These vegan protein balls are healthy no-bake peanut butter bliss balls made with plant-based ingredients and packed with 7 grams of proteins each.
Plus, these healthy energy balls recipe is easy to make in less than 20 minutes and meal prep post-workout snacks.
What Are Vegan Protein Balls?
Vegan Protein Balls are easy, healthy snacks made with nut butter and loaded with high-protein vegan ingredients, including ground flax seeds, chia seeds, and protein powder. They are free from honey or whey protein powder – ingredients are not vegan and often found in regular protein ball recipes.
They are the best vegan energy balls post-workout to refuel your body with plant-based proteins and fix a sweet craving.
How To Make Vegan Protein Balls
It takes less than 30 minutes to make these energy balls with simple ingredients. They are super easy to make on a Sunday and store in the fridge to meal prep a week of healthy protein snacks.
All you need to make no-bake protein energy balls are a few ingredients:
- Peanut Butter – You can use almond butter or sunflower seed butter to decrease the saturated fat and increase the protein naturally.
- Maple Syrup or any liquid sweetener you have on hand like rice syrup, coconut nectar, or agave syrup.
- Vegan Vanilla Protein Powder – There are many options to choose from. Pea protein, brown rice protein powder, or peanut protein powder. All these options are great, but I recommend pea protein powder to ensure the best texture and flavor in this no-bake protein balls recipe.
- Flaxseed Meal
- Chia Seeds
- Dark Chocolate Chips
- Pinch of Salt – optional
- Old-Fashioned Rolled Oats – Pick a certified gluten-free oat brand.
- In a large mixing bowl, add the peanut butter or nut butter you love with maple syrup. Stir both ingredients together until smooth then add the remaining ingredients.
- Stir the pea protein powder, flaxseed meal, chia seeds, oats, and chocolate chips until well incorporated in the batter.

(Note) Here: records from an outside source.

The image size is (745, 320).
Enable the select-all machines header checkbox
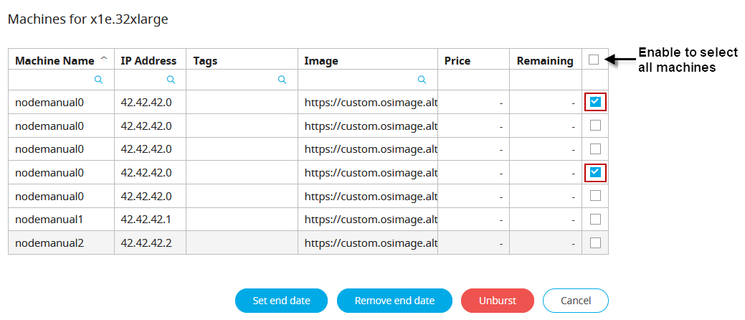pyautogui.click(x=594, y=60)
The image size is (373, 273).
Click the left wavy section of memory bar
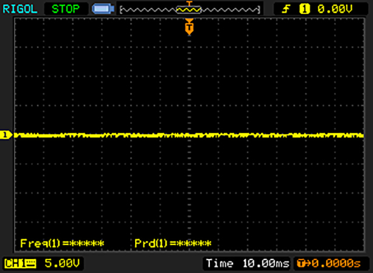146,10

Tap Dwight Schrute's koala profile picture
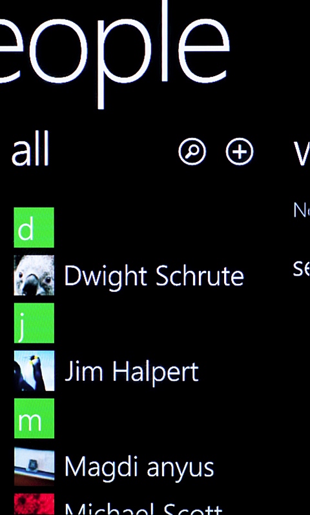click(x=34, y=275)
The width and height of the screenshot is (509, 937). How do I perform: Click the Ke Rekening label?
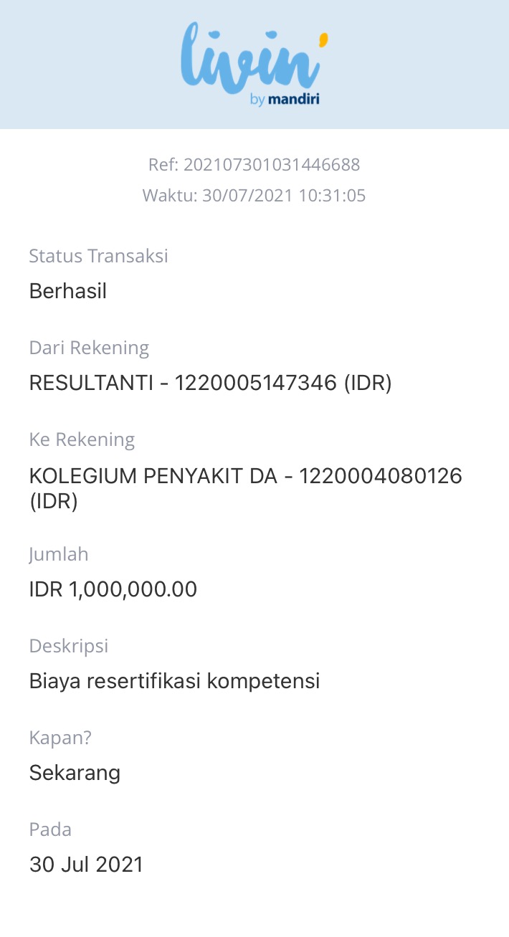pyautogui.click(x=82, y=439)
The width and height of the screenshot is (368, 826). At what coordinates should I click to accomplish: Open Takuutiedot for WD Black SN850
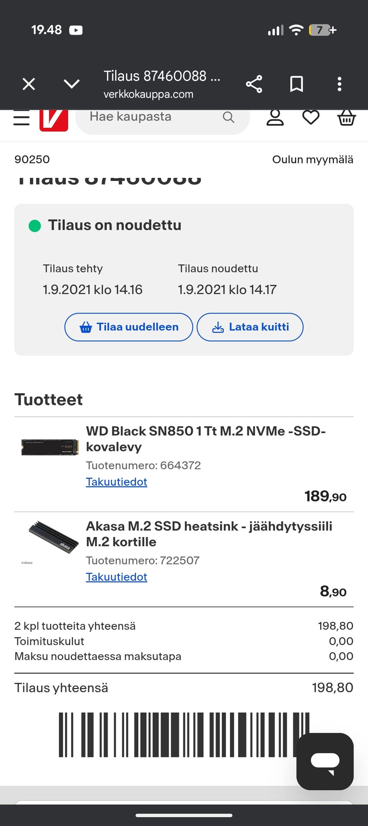pyautogui.click(x=117, y=482)
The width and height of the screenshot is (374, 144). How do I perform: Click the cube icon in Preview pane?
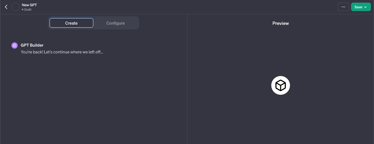(281, 85)
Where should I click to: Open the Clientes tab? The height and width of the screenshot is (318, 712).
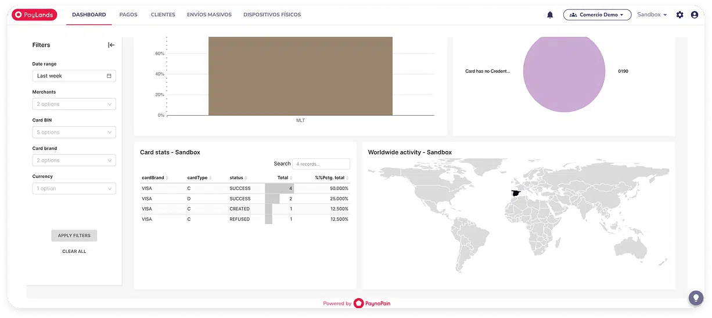[x=163, y=15]
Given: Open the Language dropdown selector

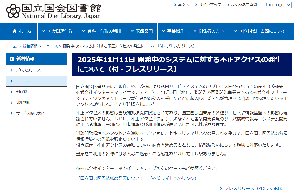Looking at the screenshot, I should pyautogui.click(x=277, y=5).
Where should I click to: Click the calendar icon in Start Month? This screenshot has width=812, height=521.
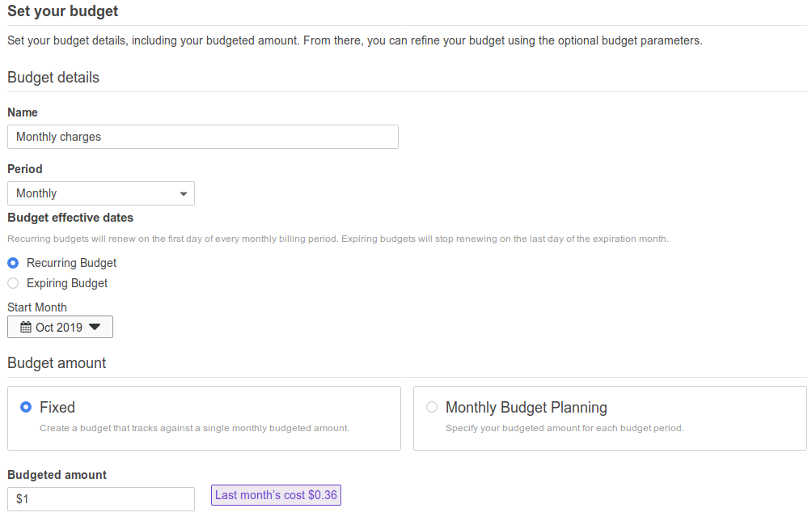[x=25, y=328]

- Depending on the vegan protein powder you use, you may need to stir in one or two tablespoons of plant-based milk to bring the ingredients together. On the other hand, if the dough is too wet, you can stir in a bit more protein powder or extra flaxseed meal to dry out the energy balls batter.
- Line a plate or baking sheet with parchment paper. Scoop out about 1 1/2 tablespoons of protein ball batter and roll into a ball between your hands. If sticky, wet your hand a little, or grease hands with coconut oil before rolling.

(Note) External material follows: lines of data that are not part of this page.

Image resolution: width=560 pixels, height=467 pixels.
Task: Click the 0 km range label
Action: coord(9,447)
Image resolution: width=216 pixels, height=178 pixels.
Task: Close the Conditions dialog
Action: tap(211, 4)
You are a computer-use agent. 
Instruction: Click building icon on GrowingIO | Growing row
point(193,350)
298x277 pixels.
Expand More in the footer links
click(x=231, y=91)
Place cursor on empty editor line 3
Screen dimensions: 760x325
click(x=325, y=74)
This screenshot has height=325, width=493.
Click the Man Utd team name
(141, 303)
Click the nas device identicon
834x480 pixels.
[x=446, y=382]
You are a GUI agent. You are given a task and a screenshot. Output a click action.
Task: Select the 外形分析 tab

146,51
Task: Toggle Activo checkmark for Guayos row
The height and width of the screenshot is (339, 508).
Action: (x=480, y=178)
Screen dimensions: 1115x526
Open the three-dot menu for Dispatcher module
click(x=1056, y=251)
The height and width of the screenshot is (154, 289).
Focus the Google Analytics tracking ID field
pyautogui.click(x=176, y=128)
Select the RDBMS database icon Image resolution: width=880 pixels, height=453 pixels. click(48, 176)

Release each protein balls on the prepared plate. Repeat the steps above until all the vegan protein ball recipe is formed into balls.
If you like, drizzle some melted dark chocolate on top of the energy balls.
You can use this vegan protein balls recipe and swap some of the ingredients to create different protein balls flavors.
- Chocolate Protein Balls – Use vegan chocolate protein powder.
- Cinnamon Protein Balls – Replace the chocolate chips with dried raisins, or any dried fruits like cranberries or chopped dates. Add a teaspoon of ground cinnamon in the batter.
- Sugar-Free Protein Balls – Use sugar-free dark chocolate chips and sugar-free monk fruit syrup instead of maple syrup.
If you have allergies to the ingredients in this protein ball recipe, you can make the following swaps:
- Peanut Butter – You can replace the peanut butter with almond butter, cashew butter, or sunflower seed butter if you have nut allergies.
- Sweetener – Any liquid sweetener would do. So you can use coconut nectar, maple syrup, or sugar-free maple syrup for a sugar-free option.
- Pea Protein Powder – You can use your favorite plant-based protein powder, including almond-based protein powder, peanut-based protein powder, or rice protein powder.
- Gluten-Free – Use a gluten-free certified oats brand.
- Chia-Seed Free – Replace by hemp heart or sunflower seeds.
You can store these vegan protein balls in the fridge for up to 2 weeks in an airtight box.
They can also be frozen in freezer bags for up to one month. Thaw them in the fridge overnight.
More Vegan Post-Workout Snacks
Vegan post-workout snacks must be high in protein and complex carbs to repair muscles after endurance activities and replenish the glycogen stores (source).
Other no-bake recipes that can be added to your post-workout routines are:
Did You Like This Recipe?
Vegan Protein Balls
- 1-2 tablespoons Almond Milk - if too dry
- In a large mixing bowl, combine fresh, runny peanut butter and maple syrup. If your peanut butter is not runny, warm the mixture under bain-marie (hot bath) while you stir to help the ingredients come together.
- Stir in the rest of the ingredients: flaxseed meal, pea protein powder, chia seeds, and oats.
- If the dough is too dry, this may happen depending on the brand of pea protein powder you are using. Then, add a tablespoon of unsweetened almond milk.
- Shape 10 protein balls and place each ball on a plate covered with parchment paper.
- Drizzle melted chocolate on top of each ball.
- Refrigerate 15 minutes to firm up.
- Store in the fridge for up to 2 weeks in an airtight box.